Além disso, os serviços contratados — como campanhas institucionais, produção de conteúdo e mídia — são considerados ordinários e corriqueiros, e não urgentes, o que torna a justificativa questionável.
“Publicidade não é calamidade. Quando a Prefeitura deixa de abrir concorrência e ‘escolhe direto’, precisa provar que a urgência é real e o benefício é do cidadão, não de propaganda oficial. Nosso mandato representou, o TCE reconheceu, e agora a Prefeitura terá que explicar cada detalhe dessa dispensa.”
Pablo Muribeca
Deputado Estadual
Empresa já participou de licitações anteriores
A representação destaca que já existia um procedimento licitatório em andamento (Concorrência nº 003/2023) para o mesmo objeto. A MP Publicidade já havia participado desse certame, tendo ficado em 3º lugar em 2023 e 2º lugar em 2024, o que indica que não há exclusividade ou urgência técnica que justifique a contratação direta.
Para o deputado, isso pode indicar falta de planejamento ou direcionamento da contratação para favorecer a empresa.
“Dinheiro do povo é sagrado. Vamos acompanhar prazo por prazo, cobrar transparência e defender cada centavo do contribuinte. Nosso mandato fiscaliza e faz, até o fim”
Pablo Muribeca
Valor elevado exige rigor e transparência
O valor de R$ 5 milhões aparece como elevado para um contrato de publicidade, o que exige máxima transparência, economicidade e compatibilidade com o mercado. A representação questiona se o preço contratado está alinhado com os valores praticados no setor e se há risco de sobrepreço.

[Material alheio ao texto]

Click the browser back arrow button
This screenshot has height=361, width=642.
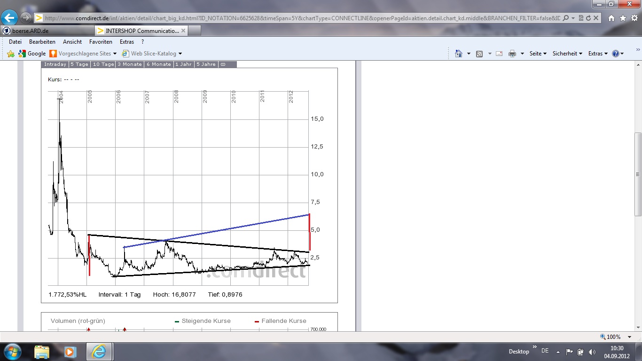click(x=9, y=18)
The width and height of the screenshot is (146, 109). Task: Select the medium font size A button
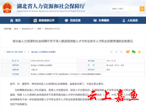click(x=116, y=52)
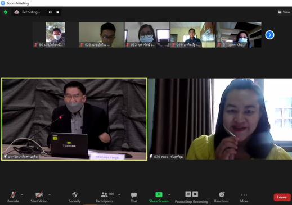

Pedidos do deputado ao TCE-ES
- Instaure procedimento para apurar a legalidade da dispensa;
- Conceda medida cautelar para suspender os pagamentos até a análise final;
- Notifique a Prefeitura e a Secretaria de Comunicação para justificar o ato;
- Julgue procedente a representação e, se comprovadas irregularidades, suspenda o contrato e aplique sanções cabíveis.

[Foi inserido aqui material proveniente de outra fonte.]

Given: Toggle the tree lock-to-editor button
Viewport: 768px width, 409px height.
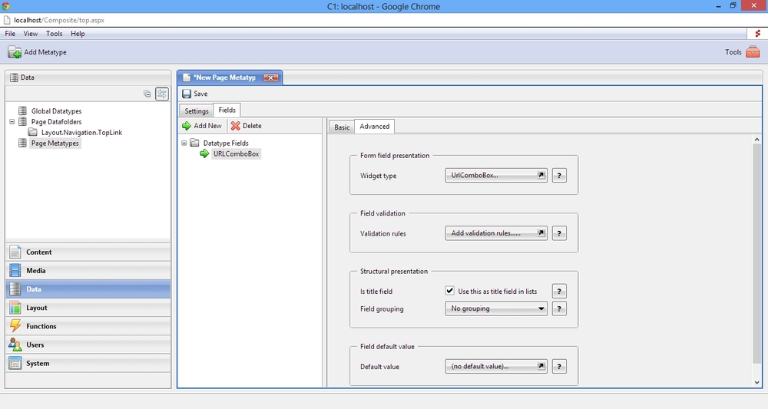Looking at the screenshot, I should point(162,94).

TCE-ES admite representação e abre prazo para defesa
A Manifestação Técnica nº 02174/2025-7 recomendou o conhecimento da representação, considerando-a admissível. O relator acolheu a manifestação técnica e determinou a notificação da Secretaria de Comunicação e a ciência ao prefeito, ressaltando que a análise do pedido de medida cautelar somente será feita após as manifestações e documentos apresentados.